1. A movement mechanism comprising:

a case;

a moving portion movable with respect to the case; and

a support member that functions as a link between the case and the moving portion and supports the moving portion so as to be movable with respect to the case, wherein

the support member has a plurality of pairs of first support portions that are elastically deformable and a plurality of pairs of second support portions that are elastically deformable,

each of the first support portions is plate-shaped and extends between the case and the moving portion, and each of the second support portions is plate-shaped and extends between the case and the moving portion,

the plurality of pairs of first support portions are placed at a first side in a moving direction of the moving portion and are placed point symmetrically with respect to the moving portion in a plan view, and

the plurality of pairs of second support portions are placed at a second side in the moving direction of the moving portion and are placed point symmetrically with respect to the moving portion in the plan view.

2. The movement mechanism according to claim 1, wherein the plurality of pairs of first support portions further comprises two pairs of first support portions, and an extending direction of a first pair of the two pairs of first support portions and an extending direction of a second pair of the two pairs of first support portions are orthogonal to each other in the plan view.

3. The movement mechanism according to claim 1, wherein the plurality of pairs of second support portions further comprises two pairs of second support portions, and an extending direction of a first pair of the two pairs of second support portions and an extending direction of a second pair of the two pairs of second support portions are orthogonal to each other in the plan view.

4. The movement mechanism according to claim 1, wherein the plurality of pairs of first support portions further comprises three or more pairs of first support portions, and extending directions of the three or more pairs of first support portions are mutually different.

5. The movement mechanism according to claim 1, wherein the plurality of pairs of second support portions further comprises three or more pairs of second support portions, and extending directions of the three or more pairs of second support portions are mutually different.

6. The movement mechanism according to claim 1, wherein each of extending directions of the plurality of pairs of first support portions and each of extending directions of the plurality of pairs of second support portions are mutually different.

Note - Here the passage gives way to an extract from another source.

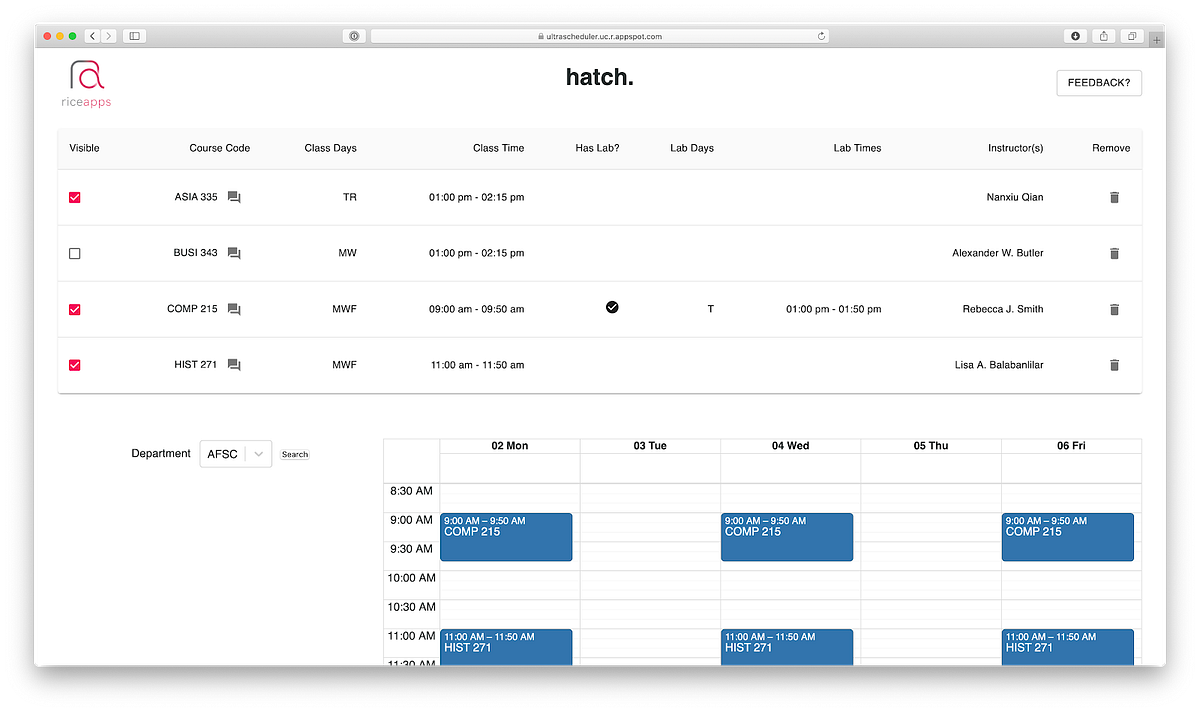Click the chat icon beside COMP 215
This screenshot has height=712, width=1200.
233,309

7. The movement mechanism according to claim 1, wherein the case and the support member are formed integrally.

8. The movement mechanism according to claim 7, wherein the plurality of pairs of first support portions and the plurality of pairs of second support portions are placed so as not to overlap each other in the plan view.

9. The movement mechanism according to claim 1, wherein:

a first end of each of the first support portions directly adjacent to the case is more greatly offset toward the second side than a second end of each of the first support portions directly adjacent to the moving portion; and

a first end of each of the second support portions directly adjacent to the case is more greatly offset toward the first side than a second end of each of the second support portions directly adjacent to the moving portion.

10. An input device comprising:

the movement mechanism according to claim 1;

a manipulation portion provided integrally with the moving portion, the manipulation portion undergoing a pressing manipulation from the first side toward the second side; and

a detection unit that detects movement of the moving portion or of the manipulation portion.